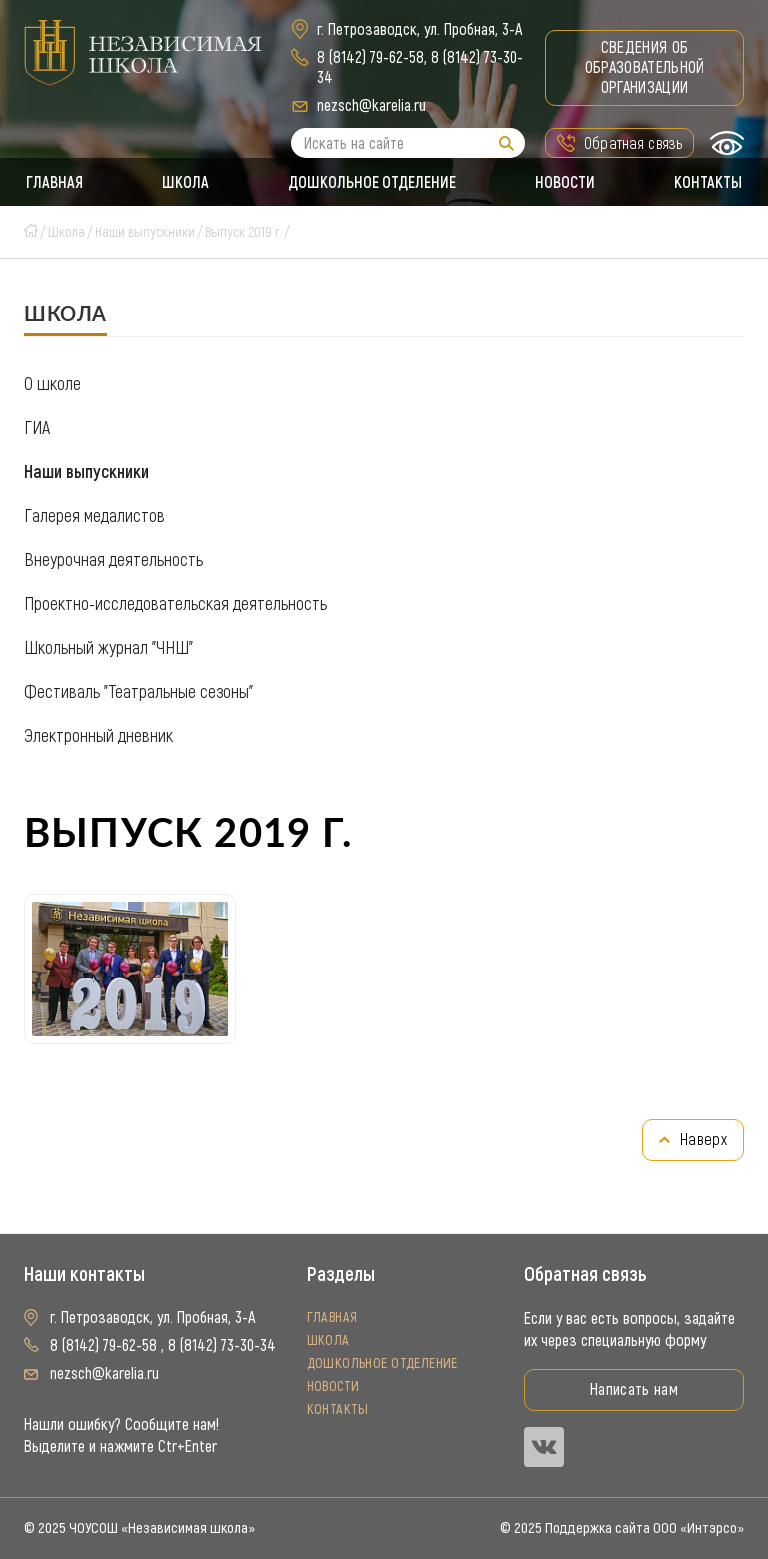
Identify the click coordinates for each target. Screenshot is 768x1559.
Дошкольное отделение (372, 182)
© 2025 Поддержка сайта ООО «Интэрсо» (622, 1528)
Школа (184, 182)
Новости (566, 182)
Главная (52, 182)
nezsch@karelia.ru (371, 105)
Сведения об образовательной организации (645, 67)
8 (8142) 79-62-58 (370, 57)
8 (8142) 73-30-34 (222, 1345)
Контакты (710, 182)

========

### [Problem requirements]
Repeat the lines from the one holding "Новости (566, 182)" through the last line, both included, changing "Контакты" to "Связь" and leaving everything else untouched.

### [Output for this exercise]
Новости (566, 182)
Главная (52, 182)
nezsch@karelia.ru (371, 105)
Сведения об образовательной организации (645, 67)
8 (8142) 79-62-58 (370, 57)
8 (8142) 73-30-34 (222, 1345)
Связь (710, 182)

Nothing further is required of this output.